An MBA is a fast track to a promotion, but let’s face it, it can be expensive. When considering a new job, many young professionals expect their employers to cover at least some of the expenses related to furthering their education.
The prospect of professional development, even more than a pay rise, consistently ranks as one of the most important requirements for job-seekers today. That’s why many employers have long attracted new hires with some form of tuition reimbursement. Companies have traditionally paid for their staff’s MBAs, because they saw it as a way to retain current workers, give them new and relevant skills and attract new talent. The deal came with a few strings – usually, there would be a lock-in period during which you would be required to stay with your employer – but it was still better than footing the bill yourself own or having to ask family for help. Unfortunately, those days are long gone.
Times are changing
Few large, global corporations still pay for their employees’ MBAs, and that’s no longer the case for most small- and medium-sized enterprises, especially in Belgium. According to a recent survey, only a quarter of MBA participants can count on full financial support from their employers; ten years ago, it was twice as many. The number of people who finance the programme completely on their own has also risen from 34% in 2012 to almost 50% today.
Most studies show that employers hold MBA graduates in high regard, but they’re increasingly hesitant to pay for the whole programme because it can prove to be a significant financial burden. In the US, some of the top schools charge as much as €165,000 for a full-time MBA, compared to the global average of €54,000. Even in more affordable schools, the costs can still add up.
Keep up the pace
On top of the financial burden, there is also the issue of time. Depending on the duration of the programme, your company has to forego having you as an employee for one, two or even three years. They may also fear that when you return to your job, you’ll need adjustment period before you can start putting the theoretical knowledge into practice.
A way to convince your employer to help you financially is to do an MBA while remaining in your day job. With a part-time programme, like the Executive MBA Or The Global Executive MBA offered by Vlerick, your company does not lose you as an employee; an added perk, of course, is that you get to keep your salary. Today, more than half of all participants pursuing an MBA degree do so on a part-time basis.
Eye on the big picture
When convincing your employer to help you get through the MBA programme, it’s also important to keep in mind the big picture. A company that values professional development is more likely to see the programme as an investment rather than an expense.
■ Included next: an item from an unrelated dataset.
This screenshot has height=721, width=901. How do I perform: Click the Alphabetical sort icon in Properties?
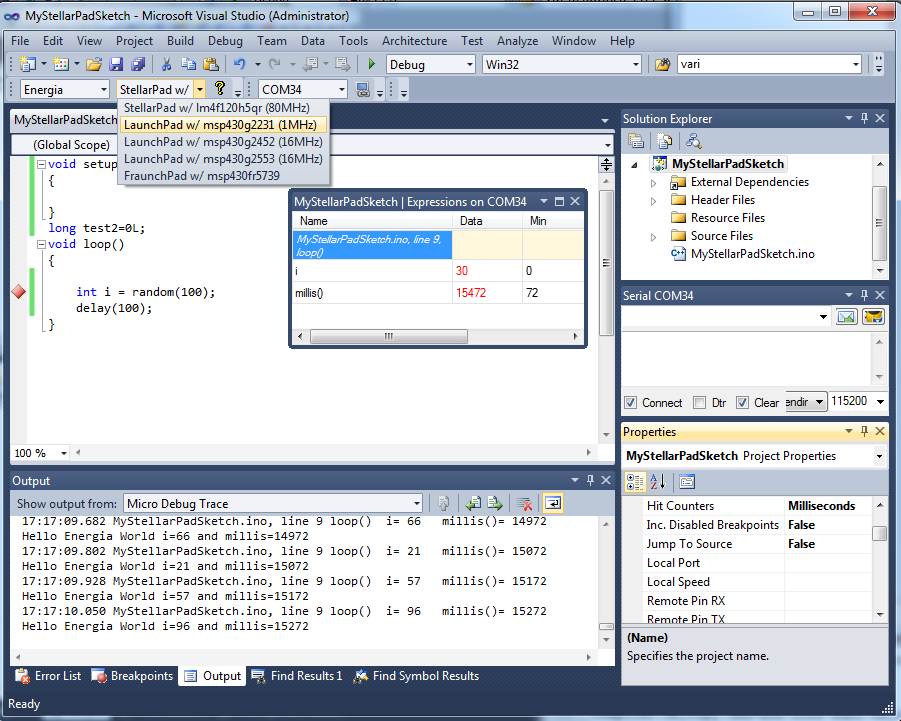(660, 481)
Before approaching your employer, figure out how they would benefit from your MBA. Think of the qualitative skills you will gain, like better data analysis and important business insights, as well as the practical work that you will be doing during your studies.
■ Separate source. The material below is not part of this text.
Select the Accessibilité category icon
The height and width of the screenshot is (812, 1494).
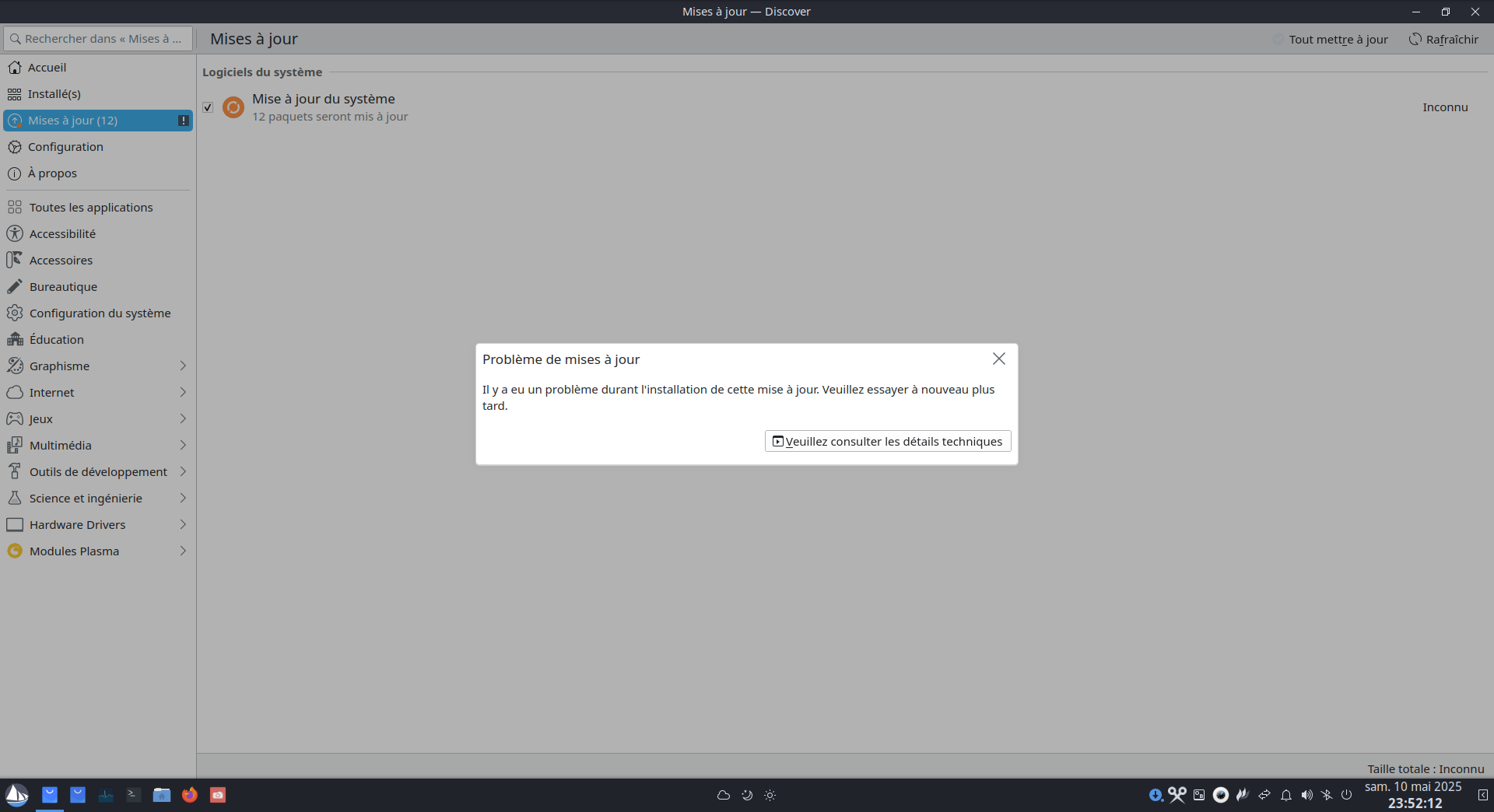click(15, 234)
Most MBA programmes today combine theory with real life applications. At Vlerick, the Executive MBA programme and the Global Executive MBA includes the Knowledge-In-Action Project where you assess your existing employer – using actual data and real cases – with the help of expert faculty and fellow participants. Your company is more likely to offer you some kind of financial assistance if they realise your training will result in a direct productivity boost for them.
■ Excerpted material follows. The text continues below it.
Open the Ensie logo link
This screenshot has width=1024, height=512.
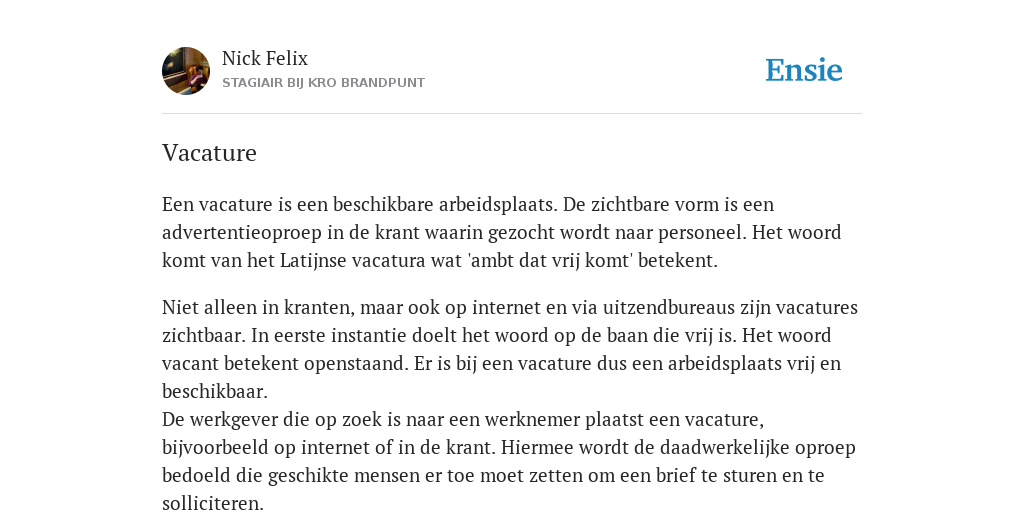(804, 71)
Because the Executive MBA is designed to work around your professional schedule, you attend only two days of lectures every three weeks. The Global Executive MBA, however, alternates in a blended format of 5 online modules and 6 week-long modules across the Globe, every 7 weeks. This way, you get to immediately apply what you have just learned. The work and classroom environment function as a lab where you get to learn the theory and use it in practice. Your employer doesn’t have to wait for you to finish the degree before they see the direct benefits of it. As such, the MBA creates an immediate win-win situation for everyone – you get to further your education and your employer doesn’t have to hire additional personnel or outside consultants to remain in the game.
Cut the costs
But even if your employer doesn’t offer any tuition assistance or lacks the means to cover the entire programme, it’s still worth talking to them about your options. In Belgium, small- and medium-sized enterprises can benefit from government subsidies towards staff training. Depending on the size of the company, in Flanders, SMEs can apply for tuition support through the KMO-portefeuille; Brussels-based companies are also eligible for assistance from the capital’s regional government. With various scholarships and a plethora of competitively-priced loans, your employer’s out-of-pocket costs suddenly don’t seem so scary.